[WORK ITEM]: Without including any pictures, copy every line below exactly.

[Saved entries]
'''
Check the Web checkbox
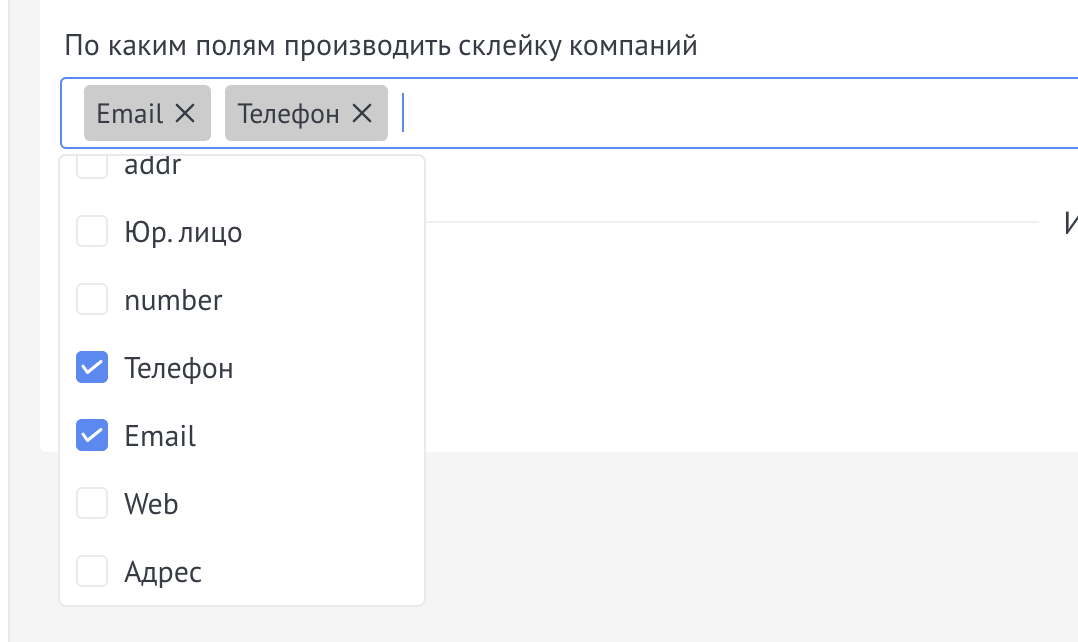 [92, 504]
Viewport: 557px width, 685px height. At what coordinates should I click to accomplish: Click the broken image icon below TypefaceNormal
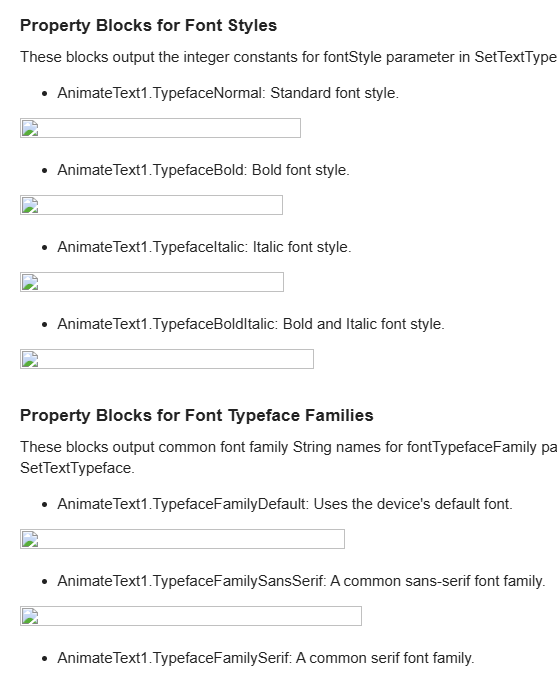point(30,128)
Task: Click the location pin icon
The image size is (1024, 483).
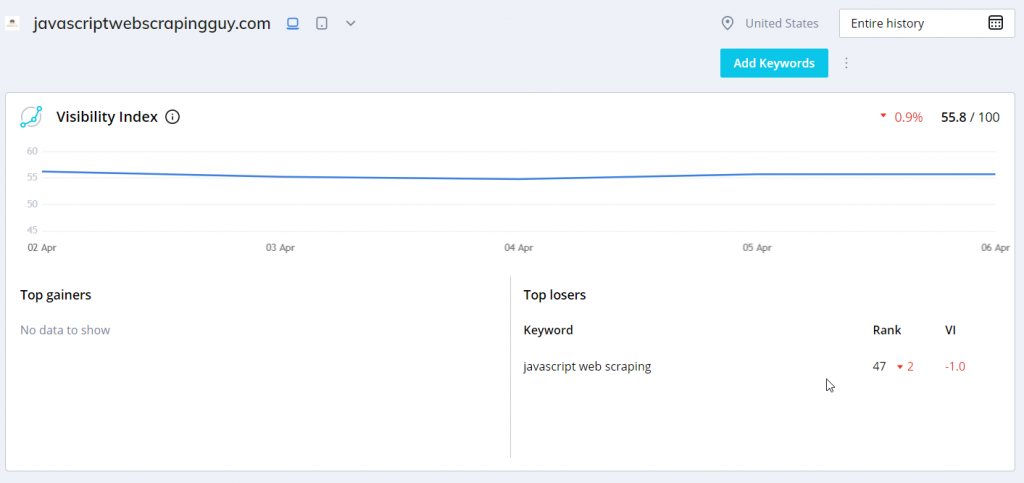Action: 727,23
'''
[RESULT]:
Check the Web checkbox
 [92, 504]
Viewport: 557px width, 685px height. At what coordinates should I click to accomplish: Click the broken image icon below TypefaceNormal
point(30,128)
Task: Click the location pin icon
The image size is (1024, 483).
Action: 727,23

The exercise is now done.